La señorita Fornillos dijo que toda lectura, en definitiva, era lectura, pero que en aquel curso sólo tratarían de textos de ficción, de historias inventadas, aunque todas ellas contuvieran grandes fragmentos de realidad. A renglón seguido, repartió entre los quince alumnos otros tantos cuentos que previamente había transcrito y fotocopiado. Eran narraciones breves, sencillas y, a su entender, interesantes. Cada uno debía leer la suya y en la clase siguiente dar una opinión razonada. Con esto dio por concluido el primer día de docencia.
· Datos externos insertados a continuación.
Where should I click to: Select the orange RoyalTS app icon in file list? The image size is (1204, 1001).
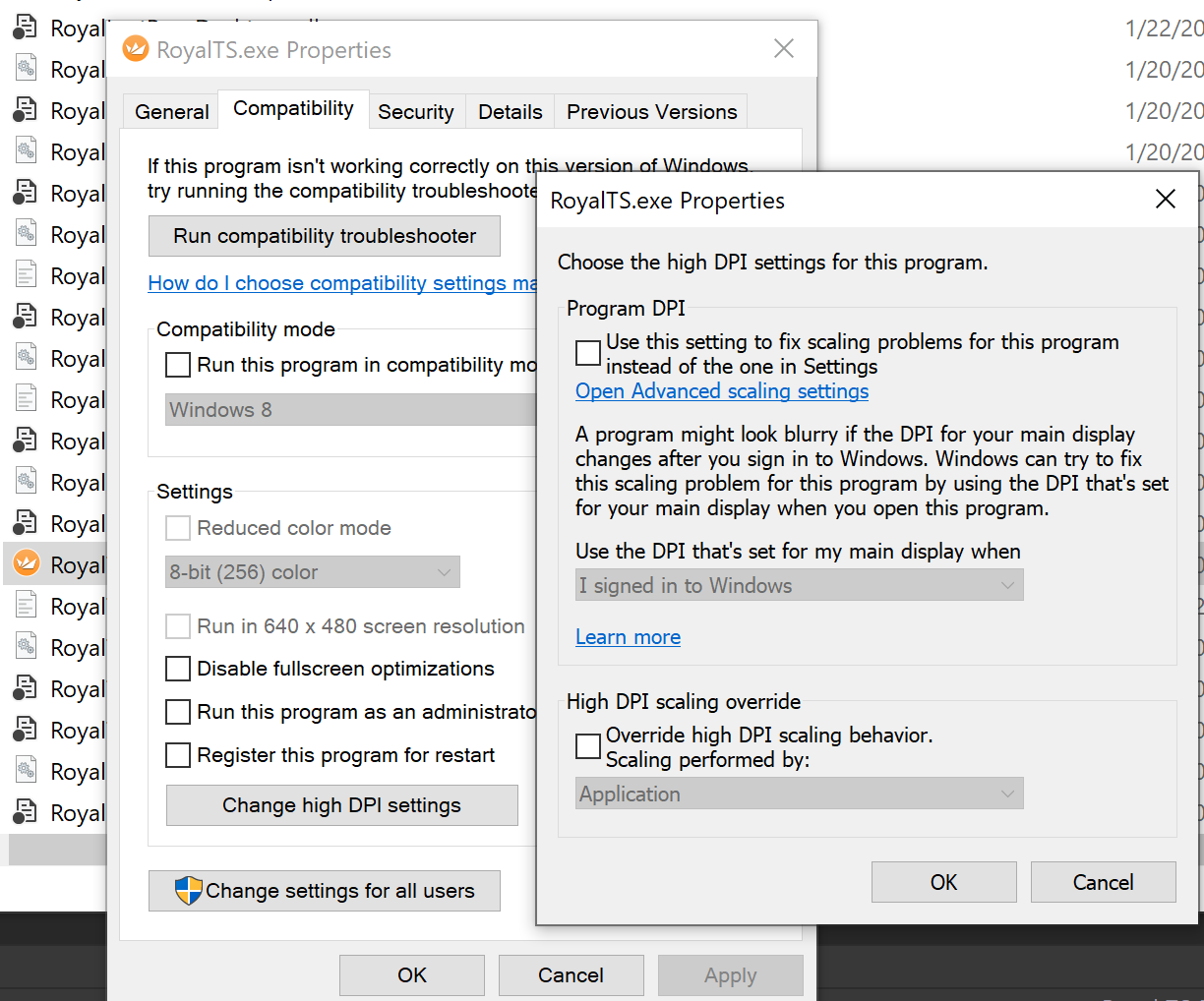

En la clase siguiente todos dijeron haber leído el cuento que a cada uno le había tocado en suerte. La señorita Fornillos sabía que mentían: a lo sumo, tres lo habrían leído entero, otros tres lo habrían empezado. y los demás no se habrían tomado la molestia de poner los ojos sobre la primera palabra. No obstante, fingió creer lo que decían y preguntó en general si les habían gustado los cuentos. Unos cuantos respondieron afirmativamente; dos con tanta vehemencia que la señorita Fornillos decidió no volver a ocuparse de ellos durante el resto del curso. Luego miró uno por uno a los reclusos y todos desviaron la mirada y carraspearon, porque, aun siendo criminales curtidos, se achicaban cuando se veían obligados a hablar en público, como el resto del género humano. La señorita Fornillos señaló a uno al azar y le preguntó si había entendido la historia referida en el cuento. El recluso respondió sinceramente que no; lo había intentado, pero conforme avanzaba la trama se iba armando un lío cada vez mayor. La señorita Fornillos le agradeció que hubiera dicho la verdad y elogió el valor de admitir el fracaso. Leer, les dijo, era una actividad que se aprende, como un juego de cartas. Toda historia, les explicó, constaba de tres partes: planteamiento, nudo y desenlace. Como una película. Pero en las historias escritas, a diferencia del cine, los personajes no se veían, ni tampoco se veía lo que hacían, de modo que era preciso imaginarlo; y no sólo eso, sino que también era preciso guardar cada personaje y cada suceso en la memoria y tenerlos presentes en todo momento de la narración. Sólo así la historia acababa adquiriendo un sentido unitario. Si ahora no podían llevar a cabo esta operación, no debían preocuparse; todo era cuestión de tiempo y de perseverancia.